====== INFORMATION GIVEN
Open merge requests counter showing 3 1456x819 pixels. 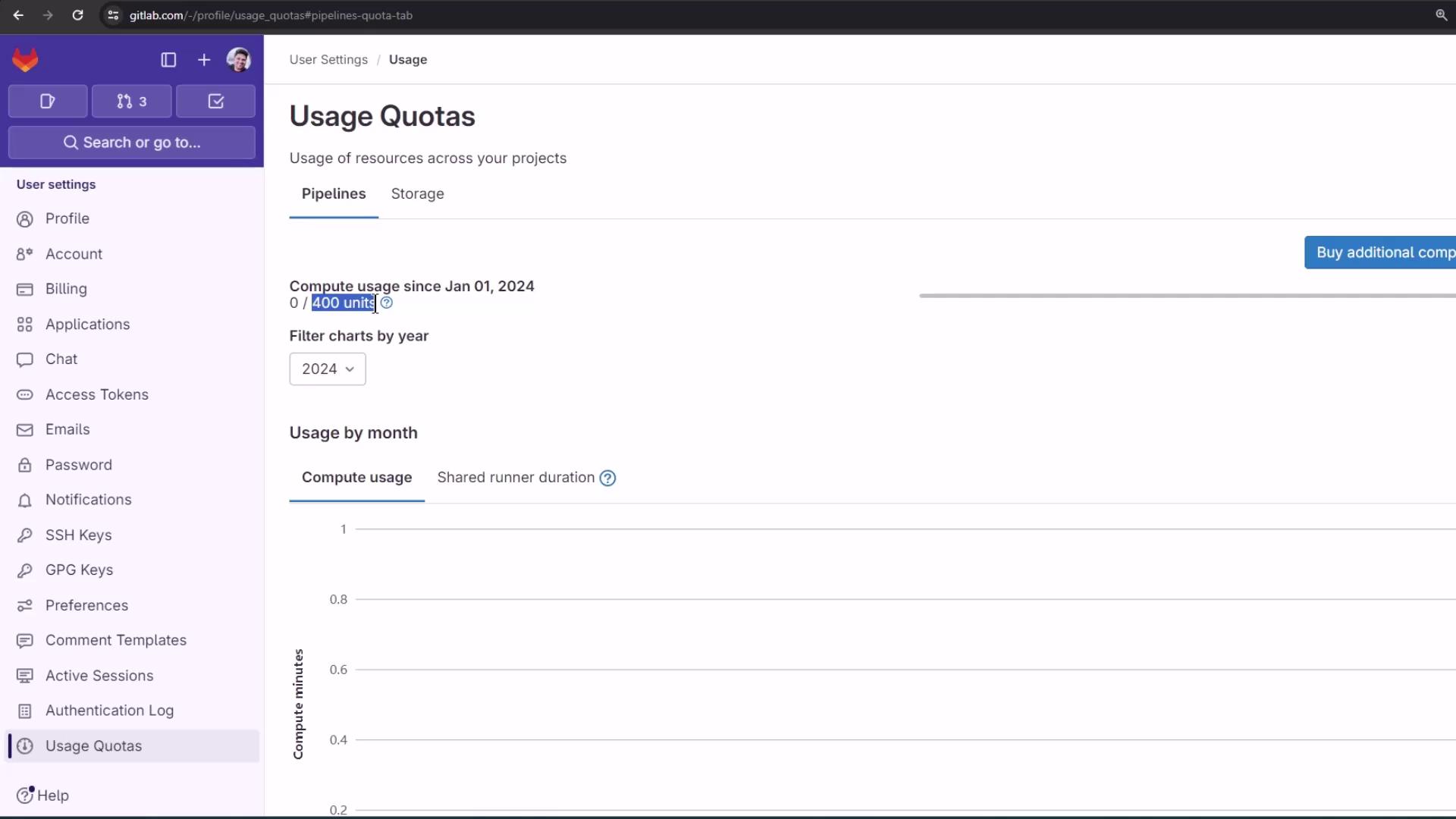pyautogui.click(x=132, y=102)
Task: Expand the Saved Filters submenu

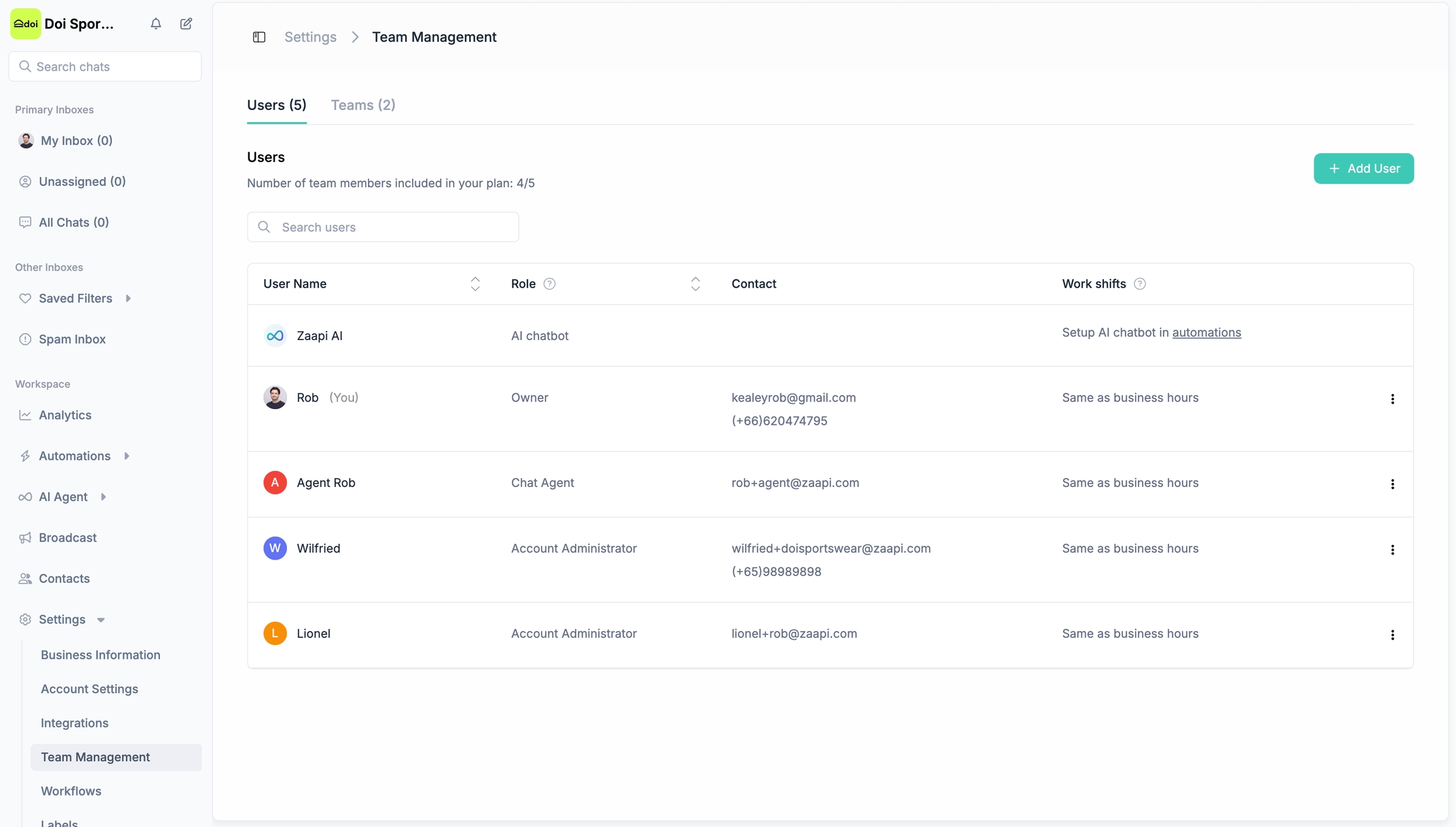Action: [x=128, y=298]
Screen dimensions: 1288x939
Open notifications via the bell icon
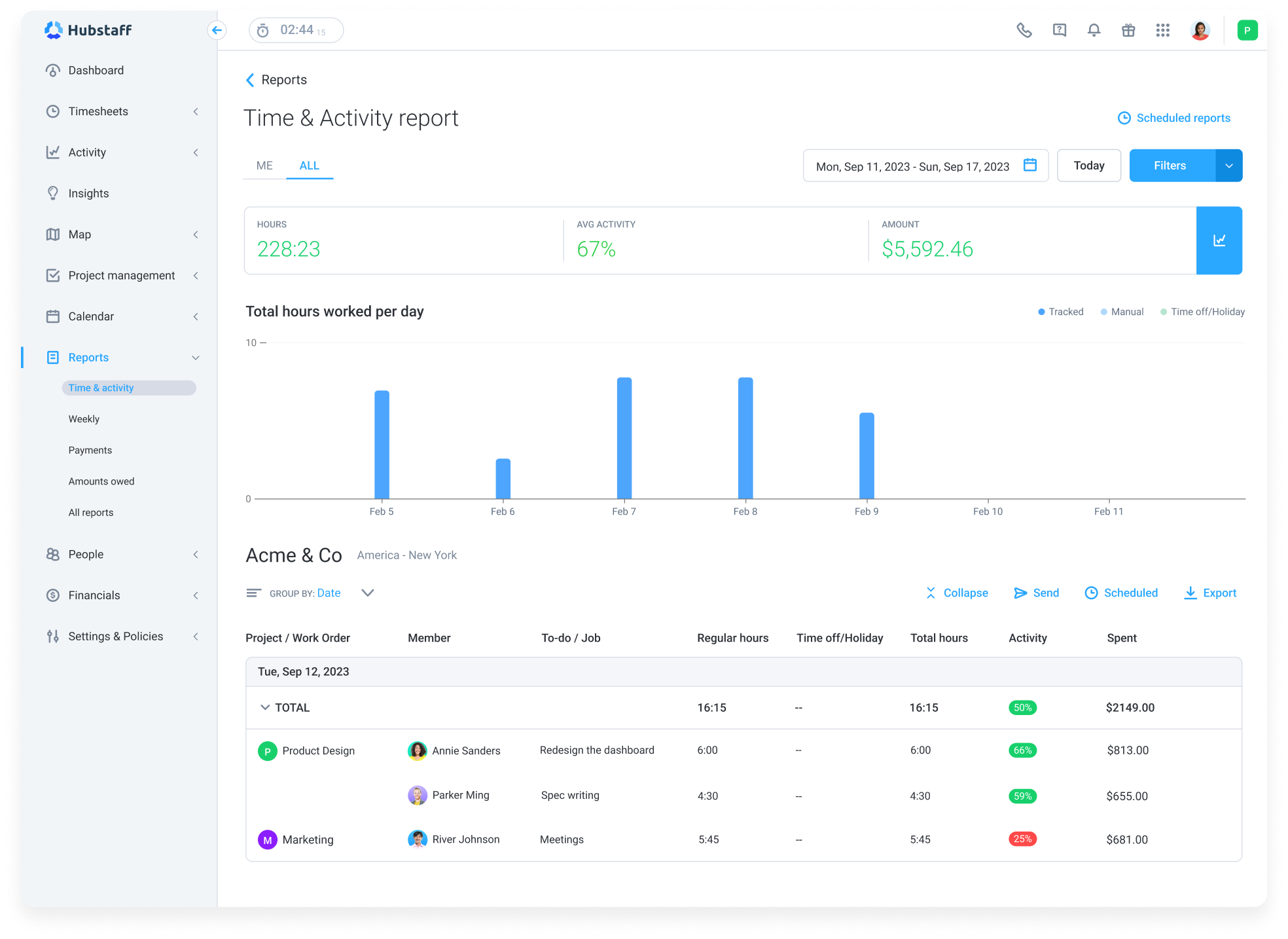[1093, 29]
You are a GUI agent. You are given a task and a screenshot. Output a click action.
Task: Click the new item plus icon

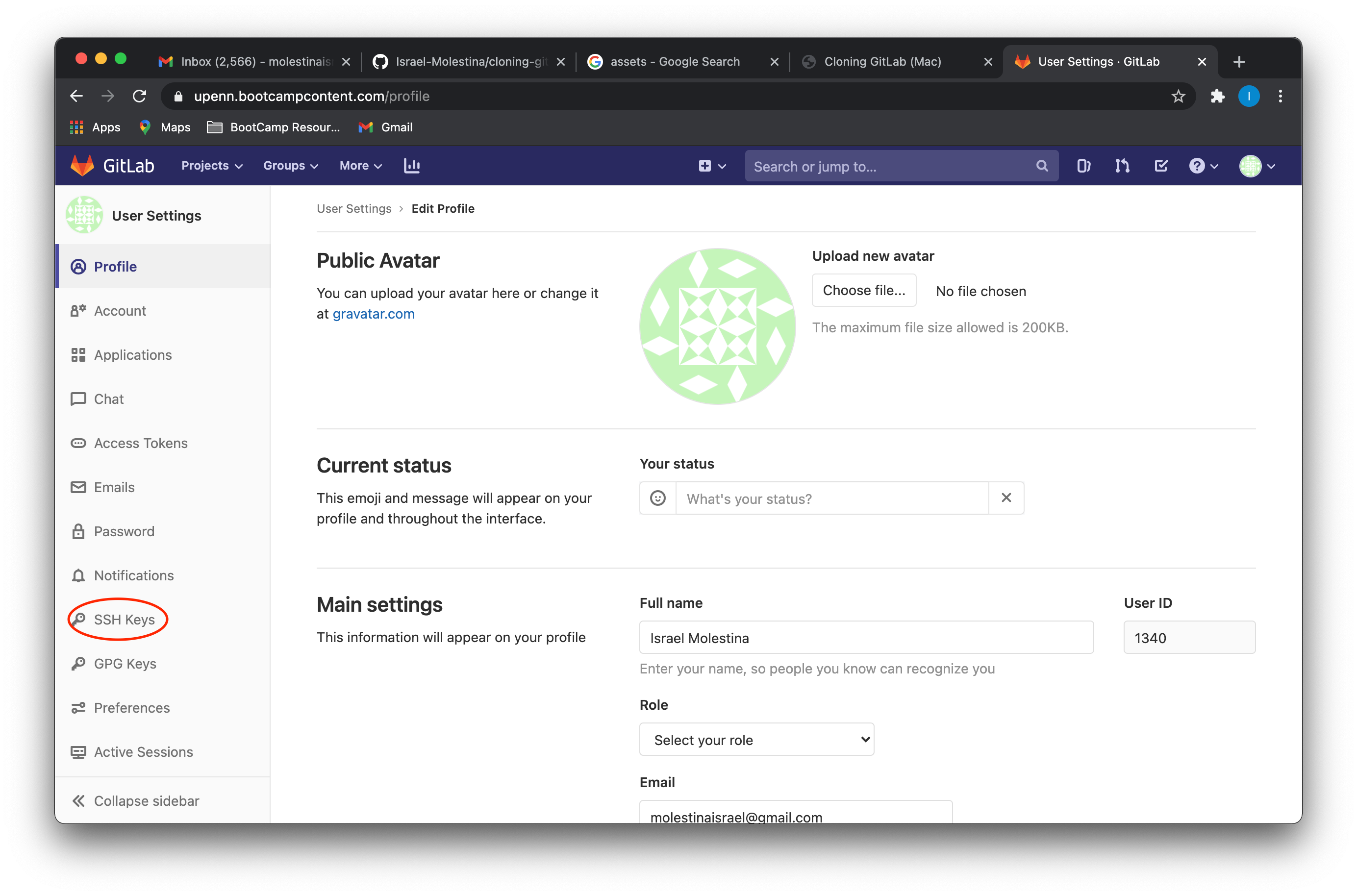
============
### [EXERCISE GOAL]
Beginning with the line that contains "Open notifications via the bell icon", write out the remaining lines of the listing above through the last, exactly and only those, without pictures.

### [RESULT FOR THIS EXERCISE]
Open notifications via the bell icon
[1093, 29]
You are a GUI agent. You are given a task and a screenshot. Output a click action.
Task: Click the new item plus icon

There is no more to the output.